◆ Information provided
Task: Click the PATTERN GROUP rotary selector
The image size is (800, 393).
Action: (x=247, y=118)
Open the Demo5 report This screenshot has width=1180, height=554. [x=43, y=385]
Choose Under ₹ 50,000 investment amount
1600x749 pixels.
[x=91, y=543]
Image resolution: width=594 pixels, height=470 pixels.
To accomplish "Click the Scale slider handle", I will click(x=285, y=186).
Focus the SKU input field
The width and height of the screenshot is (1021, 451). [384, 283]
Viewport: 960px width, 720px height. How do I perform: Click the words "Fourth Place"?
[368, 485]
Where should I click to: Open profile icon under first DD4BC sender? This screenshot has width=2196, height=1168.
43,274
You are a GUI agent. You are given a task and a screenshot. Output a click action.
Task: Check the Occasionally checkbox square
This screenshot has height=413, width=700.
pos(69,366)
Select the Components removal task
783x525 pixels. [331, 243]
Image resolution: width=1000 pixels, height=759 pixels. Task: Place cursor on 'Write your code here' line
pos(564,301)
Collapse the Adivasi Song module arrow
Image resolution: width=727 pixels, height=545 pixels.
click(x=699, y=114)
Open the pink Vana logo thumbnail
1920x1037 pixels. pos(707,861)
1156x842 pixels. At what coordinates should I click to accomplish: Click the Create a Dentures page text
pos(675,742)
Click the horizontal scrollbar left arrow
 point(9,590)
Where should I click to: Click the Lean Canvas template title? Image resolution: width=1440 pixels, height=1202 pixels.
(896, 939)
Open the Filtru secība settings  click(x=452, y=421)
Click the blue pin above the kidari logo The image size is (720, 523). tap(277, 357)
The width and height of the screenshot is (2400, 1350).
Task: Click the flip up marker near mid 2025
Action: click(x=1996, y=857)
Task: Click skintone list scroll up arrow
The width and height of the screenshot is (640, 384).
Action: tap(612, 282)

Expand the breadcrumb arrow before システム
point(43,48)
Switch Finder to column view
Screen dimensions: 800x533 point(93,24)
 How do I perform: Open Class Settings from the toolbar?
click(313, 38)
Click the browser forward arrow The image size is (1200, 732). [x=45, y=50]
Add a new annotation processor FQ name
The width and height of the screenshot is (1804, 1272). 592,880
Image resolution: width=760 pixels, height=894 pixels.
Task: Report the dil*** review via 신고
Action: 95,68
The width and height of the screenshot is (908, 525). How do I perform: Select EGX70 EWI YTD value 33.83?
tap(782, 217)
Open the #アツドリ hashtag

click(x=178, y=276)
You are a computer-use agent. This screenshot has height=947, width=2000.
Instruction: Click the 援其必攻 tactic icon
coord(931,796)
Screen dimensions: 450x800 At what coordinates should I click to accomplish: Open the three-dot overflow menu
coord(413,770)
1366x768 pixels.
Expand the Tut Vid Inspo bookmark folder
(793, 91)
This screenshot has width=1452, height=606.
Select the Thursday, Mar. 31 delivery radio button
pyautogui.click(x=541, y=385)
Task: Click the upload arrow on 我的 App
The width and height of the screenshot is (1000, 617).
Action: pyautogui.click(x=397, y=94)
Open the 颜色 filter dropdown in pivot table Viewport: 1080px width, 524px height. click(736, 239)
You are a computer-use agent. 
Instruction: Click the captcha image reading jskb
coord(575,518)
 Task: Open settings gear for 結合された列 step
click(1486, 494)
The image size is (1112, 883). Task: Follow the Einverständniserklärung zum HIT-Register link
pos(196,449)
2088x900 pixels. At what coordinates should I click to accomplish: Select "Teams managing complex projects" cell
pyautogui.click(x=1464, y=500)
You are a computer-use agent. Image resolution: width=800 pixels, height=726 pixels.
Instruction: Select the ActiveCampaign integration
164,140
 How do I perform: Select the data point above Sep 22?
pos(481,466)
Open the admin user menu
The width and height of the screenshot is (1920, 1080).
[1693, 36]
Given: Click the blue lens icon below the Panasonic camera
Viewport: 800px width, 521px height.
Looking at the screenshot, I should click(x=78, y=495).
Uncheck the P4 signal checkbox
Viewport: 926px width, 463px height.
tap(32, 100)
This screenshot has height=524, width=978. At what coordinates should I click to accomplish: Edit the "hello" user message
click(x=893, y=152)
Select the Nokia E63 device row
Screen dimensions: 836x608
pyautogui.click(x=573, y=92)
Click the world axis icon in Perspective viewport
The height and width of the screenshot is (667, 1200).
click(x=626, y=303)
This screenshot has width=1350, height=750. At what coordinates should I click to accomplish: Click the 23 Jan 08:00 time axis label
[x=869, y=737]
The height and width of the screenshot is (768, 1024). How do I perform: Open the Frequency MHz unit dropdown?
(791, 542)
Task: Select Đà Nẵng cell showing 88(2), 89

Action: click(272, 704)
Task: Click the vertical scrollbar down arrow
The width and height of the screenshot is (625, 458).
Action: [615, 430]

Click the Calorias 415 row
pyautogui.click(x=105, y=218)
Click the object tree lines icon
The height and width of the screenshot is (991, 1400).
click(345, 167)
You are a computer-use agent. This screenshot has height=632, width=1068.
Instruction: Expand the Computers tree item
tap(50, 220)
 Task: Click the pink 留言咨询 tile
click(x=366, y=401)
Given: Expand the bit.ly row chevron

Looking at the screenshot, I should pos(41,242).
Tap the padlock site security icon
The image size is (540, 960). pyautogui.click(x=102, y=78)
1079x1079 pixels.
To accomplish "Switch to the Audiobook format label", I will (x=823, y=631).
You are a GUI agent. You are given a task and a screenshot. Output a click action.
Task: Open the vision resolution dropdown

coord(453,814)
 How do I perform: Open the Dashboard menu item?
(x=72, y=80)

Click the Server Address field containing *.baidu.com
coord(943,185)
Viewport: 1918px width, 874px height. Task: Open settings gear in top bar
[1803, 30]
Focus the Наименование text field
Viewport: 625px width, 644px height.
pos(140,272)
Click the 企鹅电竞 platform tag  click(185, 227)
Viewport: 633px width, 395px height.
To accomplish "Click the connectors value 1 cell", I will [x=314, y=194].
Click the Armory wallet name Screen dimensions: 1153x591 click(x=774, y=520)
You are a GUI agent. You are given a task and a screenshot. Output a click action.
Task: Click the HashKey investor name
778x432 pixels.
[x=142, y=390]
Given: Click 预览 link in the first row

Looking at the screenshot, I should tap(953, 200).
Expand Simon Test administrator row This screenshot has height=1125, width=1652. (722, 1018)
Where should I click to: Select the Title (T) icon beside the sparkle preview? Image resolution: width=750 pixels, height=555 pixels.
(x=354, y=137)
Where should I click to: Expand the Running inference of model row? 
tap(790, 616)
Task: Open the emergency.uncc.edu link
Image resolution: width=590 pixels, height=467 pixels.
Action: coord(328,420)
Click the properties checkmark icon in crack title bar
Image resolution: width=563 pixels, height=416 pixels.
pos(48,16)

◆ Work to complete
Repeat each entry exactly as it was given.

◆ Expected answer
Task: Click the PATTERN GROUP rotary selector
The image size is (800, 393).
Action: (x=247, y=118)
Open the Demo5 report This screenshot has width=1180, height=554. [x=43, y=385]
Choose Under ₹ 50,000 investment amount
1600x749 pixels.
[x=91, y=543]
Image resolution: width=594 pixels, height=470 pixels.
To accomplish "Click the Scale slider handle", I will click(x=285, y=186).
Focus the SKU input field
The width and height of the screenshot is (1021, 451). [384, 283]
Viewport: 960px width, 720px height. How do I perform: Click the words "Fourth Place"?
[368, 485]
Where should I click to: Open profile icon under first DD4BC sender? This screenshot has width=2196, height=1168.
43,274
You are a GUI agent. You are given a task and a screenshot. Output a click action.
Task: Check the Occasionally checkbox square
This screenshot has height=413, width=700.
pos(69,366)
Select the Components removal task
783x525 pixels. [331, 243]
Image resolution: width=1000 pixels, height=759 pixels. Task: Place cursor on 'Write your code here' line
pos(564,301)
Collapse the Adivasi Song module arrow
Image resolution: width=727 pixels, height=545 pixels.
click(x=699, y=114)
Open the pink Vana logo thumbnail
1920x1037 pixels. pos(707,861)
1156x842 pixels. At what coordinates should I click to accomplish: Click the Create a Dentures page text
pos(675,742)
Click the horizontal scrollbar left arrow
 point(9,590)
Where should I click to: Click the Lean Canvas template title? Image resolution: width=1440 pixels, height=1202 pixels.
(896, 939)
Open the Filtru secība settings  click(x=452, y=421)
Click the blue pin above the kidari logo The image size is (720, 523). tap(277, 357)
The width and height of the screenshot is (2400, 1350).
Task: Click the flip up marker near mid 2025
Action: click(x=1996, y=857)
Task: Click skintone list scroll up arrow
The width and height of the screenshot is (640, 384).
Action: tap(612, 282)

Expand the breadcrumb arrow before システム
point(43,48)
Switch Finder to column view
Screen dimensions: 800x533 point(93,24)
 How do I perform: Open Class Settings from the toolbar?
click(313, 38)
Click the browser forward arrow The image size is (1200, 732). [x=45, y=50]
Add a new annotation processor FQ name
The width and height of the screenshot is (1804, 1272). 592,880
Image resolution: width=760 pixels, height=894 pixels.
Task: Report the dil*** review via 신고
Action: 95,68
The width and height of the screenshot is (908, 525). How do I perform: Select EGX70 EWI YTD value 33.83?
tap(782, 217)
Open the #アツドリ hashtag

click(x=178, y=276)
You are a computer-use agent. This screenshot has height=947, width=2000.
Instruction: Click the 援其必攻 tactic icon
coord(931,796)
Screen dimensions: 450x800 At what coordinates should I click to accomplish: Open the three-dot overflow menu
coord(413,770)
1366x768 pixels.
Expand the Tut Vid Inspo bookmark folder
(793, 91)
This screenshot has width=1452, height=606.
Select the Thursday, Mar. 31 delivery radio button
pyautogui.click(x=541, y=385)
Task: Click the upload arrow on 我的 App
The width and height of the screenshot is (1000, 617).
Action: pyautogui.click(x=397, y=94)
Open the 颜色 filter dropdown in pivot table Viewport: 1080px width, 524px height. click(736, 239)
You are a computer-use agent. 
Instruction: Click the captcha image reading jskb
coord(575,518)
 Task: Open settings gear for 結合された列 step
click(1486, 494)
The image size is (1112, 883). Task: Follow the Einverständniserklärung zum HIT-Register link
pos(196,449)
2088x900 pixels. At what coordinates should I click to accomplish: Select "Teams managing complex projects" cell
pyautogui.click(x=1464, y=500)
You are a computer-use agent. Image resolution: width=800 pixels, height=726 pixels.
Instruction: Select the ActiveCampaign integration
164,140
 How do I perform: Select the data point above Sep 22?
pos(481,466)
Open the admin user menu
The width and height of the screenshot is (1920, 1080).
[1693, 36]
Given: Click the blue lens icon below the Panasonic camera
Viewport: 800px width, 521px height.
Looking at the screenshot, I should click(x=78, y=495).
Uncheck the P4 signal checkbox
Viewport: 926px width, 463px height.
tap(32, 100)
This screenshot has height=524, width=978. At what coordinates should I click to accomplish: Edit the "hello" user message
click(x=893, y=152)
Select the Nokia E63 device row
Screen dimensions: 836x608
pyautogui.click(x=573, y=92)
Click the world axis icon in Perspective viewport
The height and width of the screenshot is (667, 1200).
click(x=626, y=303)
This screenshot has width=1350, height=750. At what coordinates should I click to accomplish: Click the 23 Jan 08:00 time axis label
[x=869, y=737]
The height and width of the screenshot is (768, 1024). How do I perform: Open the Frequency MHz unit dropdown?
(791, 542)
Task: Select Đà Nẵng cell showing 88(2), 89

Action: click(272, 704)
Task: Click the vertical scrollbar down arrow
The width and height of the screenshot is (625, 458).
Action: [615, 430]

Click the Calorias 415 row
pyautogui.click(x=105, y=218)
Click the object tree lines icon
The height and width of the screenshot is (991, 1400).
click(345, 167)
You are a computer-use agent. This screenshot has height=632, width=1068.
Instruction: Expand the Computers tree item
tap(50, 220)
 Task: Click the pink 留言咨询 tile
click(x=366, y=401)
Given: Expand the bit.ly row chevron

Looking at the screenshot, I should pos(41,242).
Tap the padlock site security icon
The image size is (540, 960). pyautogui.click(x=102, y=78)
1079x1079 pixels.
To accomplish "Switch to the Audiobook format label", I will (x=823, y=631).
You are a GUI agent. You are given a task and a screenshot. Output a click action.
Task: Open the vision resolution dropdown

coord(453,814)
 How do I perform: Open the Dashboard menu item?
(x=72, y=80)

Click the Server Address field containing *.baidu.com
coord(943,185)
Viewport: 1918px width, 874px height. Task: Open settings gear in top bar
[1803, 30]
Focus the Наименование text field
Viewport: 625px width, 644px height.
pos(140,272)
Click the 企鹅电竞 platform tag  click(185, 227)
Viewport: 633px width, 395px height.
To accomplish "Click the connectors value 1 cell", I will [x=314, y=194].
Click the Armory wallet name Screen dimensions: 1153x591 click(x=774, y=520)
You are a GUI agent. You are given a task and a screenshot. Output a click action.
Task: Click the HashKey investor name
778x432 pixels.
[x=142, y=390]
Given: Click 预览 link in the first row

Looking at the screenshot, I should tap(953, 200).
Expand Simon Test administrator row This screenshot has height=1125, width=1652. (722, 1018)
Where should I click to: Select the Title (T) icon beside the sparkle preview? Image resolution: width=750 pixels, height=555 pixels.
(x=354, y=137)
Where should I click to: Expand the Running inference of model row? 
tap(790, 616)
Task: Open the emergency.uncc.edu link
Image resolution: width=590 pixels, height=467 pixels.
Action: coord(328,420)
Click the properties checkmark icon in crack title bar
Image resolution: width=563 pixels, height=416 pixels.
pos(48,16)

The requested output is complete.